En dicha tertulia, Margarita Xirgu, la
veinteañera que cumple con el papel de estrella teatral del momento, le habla
de una condesa gallega, robusta, indestructible. Él disfruta escuchándolo. Le
cuenta cómo de aquella mujer han salido algunas de las voces más insistentes a
la hora de exigir un Nobel para el escritor canario. Le relata, a su vez, la
importancia que el voto de aquella condesa tuvo a la hora de cumplir con el
reconocimiento más emocionante a la carrera de don Benito: la estatua que poco
antes había podido acariciar entre tinieblas.

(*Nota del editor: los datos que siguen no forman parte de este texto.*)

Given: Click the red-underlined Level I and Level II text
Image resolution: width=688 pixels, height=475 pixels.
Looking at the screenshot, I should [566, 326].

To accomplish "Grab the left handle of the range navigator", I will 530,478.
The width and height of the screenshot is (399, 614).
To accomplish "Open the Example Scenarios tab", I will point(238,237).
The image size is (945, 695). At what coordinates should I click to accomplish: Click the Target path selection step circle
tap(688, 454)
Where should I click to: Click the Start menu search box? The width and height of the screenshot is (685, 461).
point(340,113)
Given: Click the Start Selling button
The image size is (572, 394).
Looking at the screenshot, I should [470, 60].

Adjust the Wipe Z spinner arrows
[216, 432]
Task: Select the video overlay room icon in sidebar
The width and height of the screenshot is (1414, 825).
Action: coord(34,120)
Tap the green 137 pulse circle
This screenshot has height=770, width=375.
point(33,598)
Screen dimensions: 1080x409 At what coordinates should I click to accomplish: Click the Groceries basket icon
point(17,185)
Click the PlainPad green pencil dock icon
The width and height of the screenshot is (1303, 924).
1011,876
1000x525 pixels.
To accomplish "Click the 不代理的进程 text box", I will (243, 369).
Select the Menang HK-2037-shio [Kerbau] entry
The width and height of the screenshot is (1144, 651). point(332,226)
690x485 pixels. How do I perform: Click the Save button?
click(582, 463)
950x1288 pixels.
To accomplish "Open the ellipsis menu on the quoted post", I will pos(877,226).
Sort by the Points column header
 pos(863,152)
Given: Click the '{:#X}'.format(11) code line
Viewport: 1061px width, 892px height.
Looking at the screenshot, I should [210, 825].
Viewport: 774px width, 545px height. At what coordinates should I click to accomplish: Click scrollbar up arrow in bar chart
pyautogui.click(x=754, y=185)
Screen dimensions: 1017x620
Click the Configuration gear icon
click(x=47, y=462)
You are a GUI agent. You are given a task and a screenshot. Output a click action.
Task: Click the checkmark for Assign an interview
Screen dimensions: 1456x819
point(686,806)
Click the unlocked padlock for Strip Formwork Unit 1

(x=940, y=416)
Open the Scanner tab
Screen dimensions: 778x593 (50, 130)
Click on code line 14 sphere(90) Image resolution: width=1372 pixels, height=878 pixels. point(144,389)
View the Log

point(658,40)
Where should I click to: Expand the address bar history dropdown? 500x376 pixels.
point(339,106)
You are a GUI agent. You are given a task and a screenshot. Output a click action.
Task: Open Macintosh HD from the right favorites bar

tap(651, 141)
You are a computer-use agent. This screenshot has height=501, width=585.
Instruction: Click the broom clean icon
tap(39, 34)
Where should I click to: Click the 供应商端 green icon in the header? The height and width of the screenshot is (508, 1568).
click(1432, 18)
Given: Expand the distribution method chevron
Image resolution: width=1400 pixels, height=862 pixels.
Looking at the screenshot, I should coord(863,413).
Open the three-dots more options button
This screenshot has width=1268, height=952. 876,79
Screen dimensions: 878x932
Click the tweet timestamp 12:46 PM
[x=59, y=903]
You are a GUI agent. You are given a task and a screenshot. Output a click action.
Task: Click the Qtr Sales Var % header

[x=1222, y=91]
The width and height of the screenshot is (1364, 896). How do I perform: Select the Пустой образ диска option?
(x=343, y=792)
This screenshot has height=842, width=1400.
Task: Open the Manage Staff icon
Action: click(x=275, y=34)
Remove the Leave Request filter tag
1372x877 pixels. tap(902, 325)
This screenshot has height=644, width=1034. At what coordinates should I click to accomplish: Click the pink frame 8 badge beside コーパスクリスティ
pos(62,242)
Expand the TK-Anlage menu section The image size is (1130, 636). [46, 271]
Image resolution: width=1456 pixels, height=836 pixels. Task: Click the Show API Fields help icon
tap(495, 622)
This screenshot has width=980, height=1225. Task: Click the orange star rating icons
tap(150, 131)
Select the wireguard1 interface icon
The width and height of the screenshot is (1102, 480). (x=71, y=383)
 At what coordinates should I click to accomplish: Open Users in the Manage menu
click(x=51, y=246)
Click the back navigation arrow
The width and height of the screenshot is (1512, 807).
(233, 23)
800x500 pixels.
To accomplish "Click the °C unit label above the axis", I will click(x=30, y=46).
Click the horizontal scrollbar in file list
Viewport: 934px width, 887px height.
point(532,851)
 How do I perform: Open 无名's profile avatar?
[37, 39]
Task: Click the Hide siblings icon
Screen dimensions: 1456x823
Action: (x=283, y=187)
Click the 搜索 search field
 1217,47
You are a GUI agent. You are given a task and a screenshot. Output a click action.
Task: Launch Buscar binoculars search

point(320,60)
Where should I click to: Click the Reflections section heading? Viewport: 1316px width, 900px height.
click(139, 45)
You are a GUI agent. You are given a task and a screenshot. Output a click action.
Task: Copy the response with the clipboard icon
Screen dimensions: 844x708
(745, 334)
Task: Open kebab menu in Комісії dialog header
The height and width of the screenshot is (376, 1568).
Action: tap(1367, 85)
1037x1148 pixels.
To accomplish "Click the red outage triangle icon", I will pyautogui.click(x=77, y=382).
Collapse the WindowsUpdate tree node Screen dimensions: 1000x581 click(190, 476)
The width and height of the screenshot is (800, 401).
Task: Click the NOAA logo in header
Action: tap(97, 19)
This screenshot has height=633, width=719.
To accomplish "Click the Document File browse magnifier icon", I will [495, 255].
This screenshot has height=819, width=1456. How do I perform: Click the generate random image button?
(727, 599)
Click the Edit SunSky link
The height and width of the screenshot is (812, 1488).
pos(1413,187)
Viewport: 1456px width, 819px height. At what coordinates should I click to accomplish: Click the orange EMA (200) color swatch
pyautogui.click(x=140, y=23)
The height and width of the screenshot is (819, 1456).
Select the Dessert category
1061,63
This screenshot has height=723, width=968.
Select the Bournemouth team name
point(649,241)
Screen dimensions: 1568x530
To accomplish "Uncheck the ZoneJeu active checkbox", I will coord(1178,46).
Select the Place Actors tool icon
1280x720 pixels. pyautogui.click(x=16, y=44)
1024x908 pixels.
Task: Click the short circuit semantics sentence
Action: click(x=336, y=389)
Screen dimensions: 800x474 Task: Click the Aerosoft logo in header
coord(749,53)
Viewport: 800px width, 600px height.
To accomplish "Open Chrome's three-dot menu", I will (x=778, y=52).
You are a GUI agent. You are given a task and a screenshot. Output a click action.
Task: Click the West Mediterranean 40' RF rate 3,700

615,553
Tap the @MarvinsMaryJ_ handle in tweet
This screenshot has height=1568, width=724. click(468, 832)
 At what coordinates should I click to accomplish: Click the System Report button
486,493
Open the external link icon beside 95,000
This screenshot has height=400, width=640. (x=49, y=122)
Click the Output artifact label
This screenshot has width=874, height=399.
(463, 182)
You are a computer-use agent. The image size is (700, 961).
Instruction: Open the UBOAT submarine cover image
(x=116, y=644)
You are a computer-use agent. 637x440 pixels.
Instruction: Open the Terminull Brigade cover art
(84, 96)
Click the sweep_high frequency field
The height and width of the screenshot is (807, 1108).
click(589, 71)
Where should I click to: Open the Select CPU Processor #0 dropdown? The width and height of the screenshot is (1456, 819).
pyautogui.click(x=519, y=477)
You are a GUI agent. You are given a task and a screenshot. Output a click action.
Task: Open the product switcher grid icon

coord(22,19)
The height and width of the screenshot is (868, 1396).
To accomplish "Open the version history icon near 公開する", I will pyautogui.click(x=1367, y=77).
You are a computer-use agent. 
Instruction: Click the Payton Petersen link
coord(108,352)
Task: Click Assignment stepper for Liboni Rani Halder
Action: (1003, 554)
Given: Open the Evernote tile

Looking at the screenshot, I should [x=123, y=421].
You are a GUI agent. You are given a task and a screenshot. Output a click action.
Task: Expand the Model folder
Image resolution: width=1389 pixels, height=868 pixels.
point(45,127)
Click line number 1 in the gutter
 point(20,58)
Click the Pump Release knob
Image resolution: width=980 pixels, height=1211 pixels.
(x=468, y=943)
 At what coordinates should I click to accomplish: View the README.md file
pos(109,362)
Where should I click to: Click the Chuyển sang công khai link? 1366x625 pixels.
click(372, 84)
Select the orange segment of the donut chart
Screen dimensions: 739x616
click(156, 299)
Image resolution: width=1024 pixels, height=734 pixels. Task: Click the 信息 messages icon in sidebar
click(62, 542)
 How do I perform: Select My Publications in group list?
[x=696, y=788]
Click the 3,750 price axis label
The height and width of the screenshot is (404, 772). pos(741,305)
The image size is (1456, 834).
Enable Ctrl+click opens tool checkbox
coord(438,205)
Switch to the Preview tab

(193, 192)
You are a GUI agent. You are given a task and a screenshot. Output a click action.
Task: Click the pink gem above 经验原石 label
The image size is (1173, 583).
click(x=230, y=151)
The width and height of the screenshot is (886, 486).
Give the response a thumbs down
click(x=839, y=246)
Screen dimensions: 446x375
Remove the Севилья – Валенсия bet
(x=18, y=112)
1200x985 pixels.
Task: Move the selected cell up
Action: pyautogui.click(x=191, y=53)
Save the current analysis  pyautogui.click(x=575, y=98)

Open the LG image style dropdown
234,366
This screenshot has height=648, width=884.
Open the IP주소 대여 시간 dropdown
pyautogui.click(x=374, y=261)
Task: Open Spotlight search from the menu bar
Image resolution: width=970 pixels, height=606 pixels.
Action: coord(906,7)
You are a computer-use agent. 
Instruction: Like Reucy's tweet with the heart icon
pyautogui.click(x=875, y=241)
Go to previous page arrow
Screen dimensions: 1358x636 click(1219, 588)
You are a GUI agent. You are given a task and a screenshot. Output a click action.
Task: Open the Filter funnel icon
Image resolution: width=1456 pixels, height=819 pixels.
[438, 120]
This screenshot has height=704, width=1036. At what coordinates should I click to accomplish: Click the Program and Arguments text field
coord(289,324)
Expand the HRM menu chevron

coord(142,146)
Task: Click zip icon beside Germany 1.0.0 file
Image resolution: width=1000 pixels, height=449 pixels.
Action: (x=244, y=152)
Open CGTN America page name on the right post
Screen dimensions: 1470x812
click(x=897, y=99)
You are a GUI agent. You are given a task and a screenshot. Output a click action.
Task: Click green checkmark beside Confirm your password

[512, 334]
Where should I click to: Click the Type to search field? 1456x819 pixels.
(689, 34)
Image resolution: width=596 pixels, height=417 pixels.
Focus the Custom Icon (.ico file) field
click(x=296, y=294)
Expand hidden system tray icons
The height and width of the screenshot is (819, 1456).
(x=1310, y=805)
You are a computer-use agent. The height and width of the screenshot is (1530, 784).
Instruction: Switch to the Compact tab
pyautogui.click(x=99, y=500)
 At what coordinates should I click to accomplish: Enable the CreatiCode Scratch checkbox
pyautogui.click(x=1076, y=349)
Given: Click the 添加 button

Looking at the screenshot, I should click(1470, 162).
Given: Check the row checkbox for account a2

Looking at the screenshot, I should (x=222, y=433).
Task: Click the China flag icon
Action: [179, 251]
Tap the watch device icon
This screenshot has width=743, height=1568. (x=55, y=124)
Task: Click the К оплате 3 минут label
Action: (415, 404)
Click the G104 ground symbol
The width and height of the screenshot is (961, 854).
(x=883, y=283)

Él asiente con orgullo. Sabe que la ceguera
nunca podrá borrar la forma de aquella caligrafía que, carta a carta, se fue
grabando con fuerza en su memoria. Tampoco, por mucho que lo intente, la
enfermedad podrá acabar con el sonido de algunos párrafos inolvidables que
ahora escucha claramente.
Triste, muy triste […] me quedé al separarme
de ti, amado compañero, dulce vidiña […]. Hemos realizado un sueño, miquiño
adorado, un sueño bonito, un sueño fantástico que a los treinta años yo no
creía posible.
Al otro lado de la península, en
A Coruña, doña Emilia agota sus últimas horas antes de volver a Madrid
para ocupar su cátedra de Románicas en la Universidad Central. Ya se ha
convertido en un símbolo del feminismo en España, con hitos como, precisamente,
convertirse en la primera catedrática del país. Su reconocimiento literario ha
llegado, aunque no ha sido capaz de ocupar el ansiado sillón académico por su
condición de mujer. No le preocupa, ha sido feliz.
A pesar de encontrarse fuerte y sana, pocos
meses después de la muerte de Galdós se verá obligada a acompañarlo tras una
extraña complicación gripal. No hubo fiesta nacional, como auguró Clarín, pero
sí la sospecha de que dos almas tan unidas no podían alejarse tanto. Quizás
doña Emilia, en su lecho de muerte, todavía escuchara los ecos de una
correspondencia inolvidable, de unos renglones geniales. Al fin y al cabo, el
testimonio de su amor no podría haber permanecido entre nosotros de otra manera
que no fuese bajo su propia prosa. Y es que ellos, maestros en la materia, lo
supieron mejor que nadie: una palabra vale, a veces, más que mil imágenes.
Pues bien: yo no quiero que me dejes. No; tú
eres para mí. Para mí tus besos todos, todos.